▸ **Records supplied**
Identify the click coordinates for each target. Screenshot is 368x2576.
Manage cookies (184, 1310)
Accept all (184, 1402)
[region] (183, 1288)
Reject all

▸ **The task**
Repeat the entire listing above, keeping every line exactly the same.

▸ **Answer**
Identify the click coordinates for each target. Screenshot is 368x2576.
Manage cookies (184, 1310)
Accept all (184, 1402)
[region] (183, 1288)
Reject all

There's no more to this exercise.